In native-PAGE, proteins keep their tertiary structure and separate based on both size and shape. Larger or more globular proteins move more slowly.
In SDS-PAGE, the detergent SDS unfolds proteins so they separate primarily by size. Any remaining disulfide bonds can be broken with a reducing agent, helping ensure the polypeptides are fully unfolded.
Another powerful technique is size-exclusion chromatography. Molecules in solution pass through a column packed with porous beads. Smaller molecules can enter the pores, which slows their progress through the column. Larger molecules bypass many pores and elute more quickly. As a result, smaller proteins or peptides have longer retention times, while larger ones exit the column sooner.
Lastly, ion exchange chromatography separates proteins by charge using a charged stationary phase.
- In cation-exchange chromatography, the stationary phase is negatively charged and binds positively charged species (cations).
- In anion-exchange chromatography, the stationary phase is positively charged and binds negatively charged species (anions).
After binding, proteins can be released (eluted) by increasing ionic strength or by adjusting pH to change the protein’s net charge.
Once peptides and proteins are separated, a variety of analytical methods can further identify and characterize them:
- Mass spectrometry determines molecular composition by ionizing the sample and breaking it into fragments, which are then detected based on their mass-to-charge ratio. This approach provides both qualitative and quantitative information about the protein or peptide of interest.
- X-ray crystallography reveals the detailed three-dimensional arrangement of atoms within a protein crystal. By directing X-rays at the crystallized sample and measuring the resulting diffraction patterns, researchers can deduce the protein’s structure at atomic resolution.

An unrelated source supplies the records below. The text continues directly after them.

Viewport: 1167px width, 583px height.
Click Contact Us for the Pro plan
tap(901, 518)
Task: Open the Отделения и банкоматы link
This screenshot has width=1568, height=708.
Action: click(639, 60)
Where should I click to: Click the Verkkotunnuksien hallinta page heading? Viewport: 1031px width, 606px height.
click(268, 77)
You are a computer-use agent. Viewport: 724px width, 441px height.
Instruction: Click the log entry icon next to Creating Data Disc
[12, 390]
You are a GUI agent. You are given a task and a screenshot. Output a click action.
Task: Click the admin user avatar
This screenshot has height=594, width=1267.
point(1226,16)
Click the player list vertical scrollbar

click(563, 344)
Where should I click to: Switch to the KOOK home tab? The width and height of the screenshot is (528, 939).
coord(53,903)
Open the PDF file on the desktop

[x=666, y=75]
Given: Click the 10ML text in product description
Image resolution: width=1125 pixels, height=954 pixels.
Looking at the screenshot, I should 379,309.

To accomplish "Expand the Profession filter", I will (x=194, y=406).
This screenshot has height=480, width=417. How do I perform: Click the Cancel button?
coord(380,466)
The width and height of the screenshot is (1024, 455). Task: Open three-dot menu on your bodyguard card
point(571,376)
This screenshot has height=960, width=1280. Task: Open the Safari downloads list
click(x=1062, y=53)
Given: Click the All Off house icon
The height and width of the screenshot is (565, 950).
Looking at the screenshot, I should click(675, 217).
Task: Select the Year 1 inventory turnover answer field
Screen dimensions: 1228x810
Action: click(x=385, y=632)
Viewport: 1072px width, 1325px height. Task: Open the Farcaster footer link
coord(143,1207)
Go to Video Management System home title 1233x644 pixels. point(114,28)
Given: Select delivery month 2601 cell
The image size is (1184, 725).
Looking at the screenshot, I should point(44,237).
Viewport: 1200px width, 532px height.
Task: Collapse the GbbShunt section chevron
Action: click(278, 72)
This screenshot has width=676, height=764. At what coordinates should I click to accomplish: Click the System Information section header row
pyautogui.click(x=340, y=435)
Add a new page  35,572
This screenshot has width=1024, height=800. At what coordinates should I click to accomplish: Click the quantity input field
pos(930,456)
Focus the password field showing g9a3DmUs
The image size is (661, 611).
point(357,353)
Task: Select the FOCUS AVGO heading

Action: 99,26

- Nuclear magnetic resonance (NMR) spectroscopy uses the magnetic properties of specific atoms to determine a protein’s composition and spatial configuration in solution. However, NMR analysis of proteins is more intricate than that of smaller organic molecules due to the greater complexity of protein structures and the higher number of atomic interactions involved.
Racemic mixtures
Racemic mixtures contain equal proportions of two enantiomers, which are non-superimposable mirror images of each other despite having identical connectivity. Each enantiomer rotates plane-polarized light in the opposite direction but by the same magnitude. In a 50:50 mixture, these rotations cancel, so the solution is optically inactive. Separating the enantiomers from one another is called resolving the racemic mixture.